On the surface, Ha Seong-nan's stories seem pleasant enough, yet there's something disturbing just below the surface, ready to permanently disrupt the characters' lives. A woman meets her next-door neighbor and loans her a spatula, then starts suffering horrific gaps in her memory. A man, feeling jilted by an unrequited love, becomes obsessed with sorting through his neighbors' garbage in the belief that it will teach him how to better relate to people. A landlord decides to raise the rent, and his tenants hatch a plan to kill him at a team-building retreat. In ten captivating, unnerving stories, Flowers of Mold presents a range of ordinary individuals--male and female, young and old--who have found themselves left behind by an increasingly urbanized and fragmented world. The latest in the trend of brilliant female Korean authors to appear in English, Ha cuts like a surgeon, and even the most mundane objects become menacing and unfamiliar under her scalpel.
About the Author
Ha Seong-Nan was born in Seoul in 1967 and made her literary debut in 1996, after her graduation from the Seoul Institute of the Arts. She is the author of five short story collections--including Bluebeard's First Wife and The Woman Next Door--and three novels.
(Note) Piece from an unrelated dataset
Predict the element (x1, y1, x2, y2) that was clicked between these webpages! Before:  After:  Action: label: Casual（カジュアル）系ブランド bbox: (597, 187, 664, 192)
Over her career, she's received a number of prestigious awards, such as the Dongin Literature Award in 1999, Hankook Ilbo Literature Prize in 2000, the Isu Literature Prize in 2004, the Oh Yeong-su Literary Award in 2008, and the Contemporary Literature (Hyundae Munhak) Award in 2009. Janet Hong is a writer and translator based in Vancouver, Canada. Her work has appeared in Brick: A Literary Journal, Lit Hub, Asia Literary Review, Words Without Borders, and the Korea Times. She has received PEN American Center's PEN/Heim Translation Fund, the Modern Korean Literature Translation Award, and grants from English PEN, LTI Korea, and the Daesan Foundation. Her translations include Han Yujoo's The Impossible Fairy Tale, Ancco's Bad Friends, and Ha Seong-nan's Flowers of Mold. She also translates works by Bae Suah and Kim Soom, among others.